Etyka jako filozofia, Etyka


Etyka jako filozofia, powstaje na gruncie postawienia problemu człowieka i sposobów właściwych o jego zachowaniu.

Działanie człowieka, jego zachowanie i postępowanie może być rozpatrywane według dwóch diametralnie różnych kategoriach, a mianowicie dobra i zła.

We wszystkich społeczeństwach ludzkich wzajemny wewnątrzspołeczny kod postępowania, określany jako moralność i etyka, jest często przedstawiana jako wartość uniwersalna i niezmienna.

Etyka jest działem filozofii który zajmuję się moralnością, moralną wolą i działalnością człowieka. Jako dyscyplina filozoficzna etyka jest dziś często utożsamiana z filozofią praktyczną, która zajmuję się warunkami i możliwości ludzkiego działania.

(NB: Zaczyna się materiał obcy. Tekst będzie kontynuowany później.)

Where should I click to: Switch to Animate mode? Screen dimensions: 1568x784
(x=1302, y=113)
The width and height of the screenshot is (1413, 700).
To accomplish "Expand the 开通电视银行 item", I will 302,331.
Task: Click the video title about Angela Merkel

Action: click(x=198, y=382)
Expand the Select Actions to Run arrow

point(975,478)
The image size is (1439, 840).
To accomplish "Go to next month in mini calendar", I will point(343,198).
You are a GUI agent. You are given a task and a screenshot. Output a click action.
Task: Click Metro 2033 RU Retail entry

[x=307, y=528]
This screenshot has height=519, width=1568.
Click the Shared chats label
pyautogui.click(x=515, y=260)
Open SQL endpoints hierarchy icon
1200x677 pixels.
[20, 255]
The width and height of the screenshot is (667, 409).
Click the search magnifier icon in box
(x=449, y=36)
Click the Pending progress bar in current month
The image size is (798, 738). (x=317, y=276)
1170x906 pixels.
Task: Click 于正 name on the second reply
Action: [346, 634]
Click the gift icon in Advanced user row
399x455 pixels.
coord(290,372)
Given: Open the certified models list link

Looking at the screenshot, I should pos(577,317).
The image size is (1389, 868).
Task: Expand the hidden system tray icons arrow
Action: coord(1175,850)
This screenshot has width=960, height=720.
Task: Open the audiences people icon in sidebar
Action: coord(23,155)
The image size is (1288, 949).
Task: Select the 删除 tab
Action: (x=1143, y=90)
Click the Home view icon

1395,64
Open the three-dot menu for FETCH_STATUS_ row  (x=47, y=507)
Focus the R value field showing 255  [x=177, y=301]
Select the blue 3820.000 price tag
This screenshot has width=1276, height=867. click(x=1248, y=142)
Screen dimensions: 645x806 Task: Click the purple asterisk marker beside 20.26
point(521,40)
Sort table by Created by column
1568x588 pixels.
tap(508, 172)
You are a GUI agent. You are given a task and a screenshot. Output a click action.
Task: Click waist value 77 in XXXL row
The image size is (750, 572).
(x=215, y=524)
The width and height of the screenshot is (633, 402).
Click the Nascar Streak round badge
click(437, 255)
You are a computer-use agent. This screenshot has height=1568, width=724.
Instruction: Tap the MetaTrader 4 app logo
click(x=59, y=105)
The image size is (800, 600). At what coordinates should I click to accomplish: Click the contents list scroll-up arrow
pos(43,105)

Czym jest prawda. Każdy zastanawia się choć przez chwilę na czym polega fenomen prawdy. Dlaczego nie wolno kłamać i czemu „ prawda zawsze wyjdzie na jaw”.

Etyka opisowa - nauka o moralności, bada zjawiska i problemy moralne, czyli

bada to, co jest.

Etyka normatywna - zajmuję się tym, co być powinno.

Moralnością nazywamy całokształt wyobrażeń ludzkich o tym co dobre i złe, często połączonych z oceną kwalifikującą czyjeś postępowanie jako moralne lub niemoralne na podstawie odniesienia do funkcjonującego w społeczeństwie systemu, norm lub wzorców.

Tak rozumiana nauka, a może lepiej - usystematyzowana wiedza, ma dwa działy: etykę opisową i etykę normatywną.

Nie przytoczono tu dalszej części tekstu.